» **Work request**
If a line of the data below contains the string "screenshot", copy it into your answer.

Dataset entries
──────
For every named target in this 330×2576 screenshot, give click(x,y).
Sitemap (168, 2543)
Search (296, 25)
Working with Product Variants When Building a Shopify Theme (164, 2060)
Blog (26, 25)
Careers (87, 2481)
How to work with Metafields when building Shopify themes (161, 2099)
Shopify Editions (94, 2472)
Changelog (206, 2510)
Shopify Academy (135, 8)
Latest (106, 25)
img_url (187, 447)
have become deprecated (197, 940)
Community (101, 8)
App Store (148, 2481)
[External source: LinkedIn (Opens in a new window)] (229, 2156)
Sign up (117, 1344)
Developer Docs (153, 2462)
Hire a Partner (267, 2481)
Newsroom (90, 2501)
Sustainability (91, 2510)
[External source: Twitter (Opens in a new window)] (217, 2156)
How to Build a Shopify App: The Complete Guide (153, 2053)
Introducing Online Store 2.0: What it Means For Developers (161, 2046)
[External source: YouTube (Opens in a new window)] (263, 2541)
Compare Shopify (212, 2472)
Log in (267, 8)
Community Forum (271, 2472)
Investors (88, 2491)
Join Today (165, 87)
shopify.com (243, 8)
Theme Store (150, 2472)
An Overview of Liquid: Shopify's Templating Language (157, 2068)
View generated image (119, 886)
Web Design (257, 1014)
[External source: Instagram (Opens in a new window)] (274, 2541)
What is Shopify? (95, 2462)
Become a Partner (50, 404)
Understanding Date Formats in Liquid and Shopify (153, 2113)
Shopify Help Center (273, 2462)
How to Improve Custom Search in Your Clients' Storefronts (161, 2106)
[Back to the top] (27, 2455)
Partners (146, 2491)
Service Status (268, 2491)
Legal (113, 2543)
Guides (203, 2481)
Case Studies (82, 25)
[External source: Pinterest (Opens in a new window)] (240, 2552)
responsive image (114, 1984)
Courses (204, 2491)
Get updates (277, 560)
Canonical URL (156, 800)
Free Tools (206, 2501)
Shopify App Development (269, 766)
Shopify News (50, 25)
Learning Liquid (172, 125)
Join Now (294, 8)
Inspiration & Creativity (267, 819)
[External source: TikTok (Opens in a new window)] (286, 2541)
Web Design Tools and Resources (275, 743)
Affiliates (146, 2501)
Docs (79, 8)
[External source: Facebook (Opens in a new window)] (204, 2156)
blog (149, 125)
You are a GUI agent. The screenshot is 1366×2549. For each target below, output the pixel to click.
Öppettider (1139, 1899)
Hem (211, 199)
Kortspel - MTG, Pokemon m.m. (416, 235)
──────
» **Written response**
For every named target in this 330×2576 screenshot, give click(x,y).
You are a GUI agent. The screenshot is 1366×2549. For each target below, output the pixel to click.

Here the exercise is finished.